The normal page can be seen as shown below.
This is because by default VMAgent
collects metrics from VM cluster related components, including vmagent
itself, so we can see the VM cluster Dashboard normally, but not other metrics such as node-exporter, we can import the dashboard 16098
in Grafana.
This time we can define it through the VMNodeScrape
CRD object. The VMNodeScrape
object can be used to automatically discover Kubernetes nodes, creating the resource object shown below to capture node-exporter metrics.
1
2
3
4
5
6
7
8
9
10
11
|
# vmnode-exporter-scrape.yaml
apiVersion: operator.victoriametrics.com/v1beta1
kind: VMNodeScrape
metadata:
name: node-exporter
spec:
path: /metrics
port: "9111" # 指定 node-exporter 的端口
scrape_interval: 15s
# relabelConfigs: # relabel配置
# selector: # 过滤节点
|
It is sufficient to apply the above objects directly.
1
2
3
4
|
☸ ➜ kubectl apply -f vmnode-exporter-scrape.yaml
☸ ➜ kubectl get vmnodescrape
NAME AGE
node-exporter 19s
|
Once created, the vmagent will automatically recognize the object to crawl the node-exporter.

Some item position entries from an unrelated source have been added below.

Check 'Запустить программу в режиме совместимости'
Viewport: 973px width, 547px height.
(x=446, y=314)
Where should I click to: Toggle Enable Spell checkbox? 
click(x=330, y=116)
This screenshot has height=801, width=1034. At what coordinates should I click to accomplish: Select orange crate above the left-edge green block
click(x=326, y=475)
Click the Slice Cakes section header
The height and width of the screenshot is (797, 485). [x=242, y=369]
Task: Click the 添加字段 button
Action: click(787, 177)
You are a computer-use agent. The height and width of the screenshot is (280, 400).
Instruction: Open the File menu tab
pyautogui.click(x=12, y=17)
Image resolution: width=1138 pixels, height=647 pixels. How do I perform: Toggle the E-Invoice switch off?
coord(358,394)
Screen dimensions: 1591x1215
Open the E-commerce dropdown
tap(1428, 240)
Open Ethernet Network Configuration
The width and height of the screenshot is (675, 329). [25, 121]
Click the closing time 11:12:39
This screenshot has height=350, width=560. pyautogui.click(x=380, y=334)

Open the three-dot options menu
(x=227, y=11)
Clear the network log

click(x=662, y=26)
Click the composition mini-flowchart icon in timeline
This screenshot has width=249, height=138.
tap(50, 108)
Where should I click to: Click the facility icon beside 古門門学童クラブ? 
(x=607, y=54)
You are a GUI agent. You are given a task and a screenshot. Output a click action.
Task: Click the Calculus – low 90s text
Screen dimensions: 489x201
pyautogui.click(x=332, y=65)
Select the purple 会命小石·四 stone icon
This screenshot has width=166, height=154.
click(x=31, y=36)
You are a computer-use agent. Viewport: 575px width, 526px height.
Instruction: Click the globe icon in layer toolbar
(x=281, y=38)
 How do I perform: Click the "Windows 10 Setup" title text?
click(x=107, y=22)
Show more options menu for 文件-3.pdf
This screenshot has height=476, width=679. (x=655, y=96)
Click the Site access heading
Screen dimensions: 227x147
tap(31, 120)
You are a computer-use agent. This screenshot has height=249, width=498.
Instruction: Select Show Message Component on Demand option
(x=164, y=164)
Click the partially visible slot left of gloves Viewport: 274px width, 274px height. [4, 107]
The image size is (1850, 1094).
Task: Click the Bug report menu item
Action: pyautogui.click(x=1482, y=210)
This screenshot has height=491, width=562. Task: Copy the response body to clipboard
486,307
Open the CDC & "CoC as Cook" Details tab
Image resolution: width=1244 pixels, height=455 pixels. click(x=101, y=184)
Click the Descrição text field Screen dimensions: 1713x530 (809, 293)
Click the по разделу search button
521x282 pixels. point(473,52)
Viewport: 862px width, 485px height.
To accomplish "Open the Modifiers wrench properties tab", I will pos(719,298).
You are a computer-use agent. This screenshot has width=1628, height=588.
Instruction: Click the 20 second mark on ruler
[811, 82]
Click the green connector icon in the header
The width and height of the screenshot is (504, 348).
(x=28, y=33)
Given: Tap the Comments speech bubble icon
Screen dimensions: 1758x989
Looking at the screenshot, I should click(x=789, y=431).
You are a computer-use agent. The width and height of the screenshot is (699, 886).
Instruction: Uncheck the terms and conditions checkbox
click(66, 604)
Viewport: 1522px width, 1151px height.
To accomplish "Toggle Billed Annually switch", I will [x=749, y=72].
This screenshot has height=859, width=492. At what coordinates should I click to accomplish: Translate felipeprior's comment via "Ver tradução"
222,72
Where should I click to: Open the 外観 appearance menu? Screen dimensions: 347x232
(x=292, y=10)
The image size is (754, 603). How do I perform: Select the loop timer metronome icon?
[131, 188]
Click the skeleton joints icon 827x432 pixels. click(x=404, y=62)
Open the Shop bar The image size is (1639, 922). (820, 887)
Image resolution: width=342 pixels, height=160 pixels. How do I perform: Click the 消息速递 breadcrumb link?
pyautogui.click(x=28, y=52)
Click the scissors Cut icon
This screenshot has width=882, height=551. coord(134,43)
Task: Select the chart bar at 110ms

At this point, the node-exporter dashboard will be fine.
In addition, you can define the service services (Endpoints) to be crawled through VMServiceScrape
, which generates the crawl configuration for vmagent
based on the selector, and if you want to crawl the metrics of Pods without Service defined, you can define them through VMPodScrape
, and there are also alarms and related CRDs to manage. vm-operator greatly reduces the management of VM clusters and is highly recommended.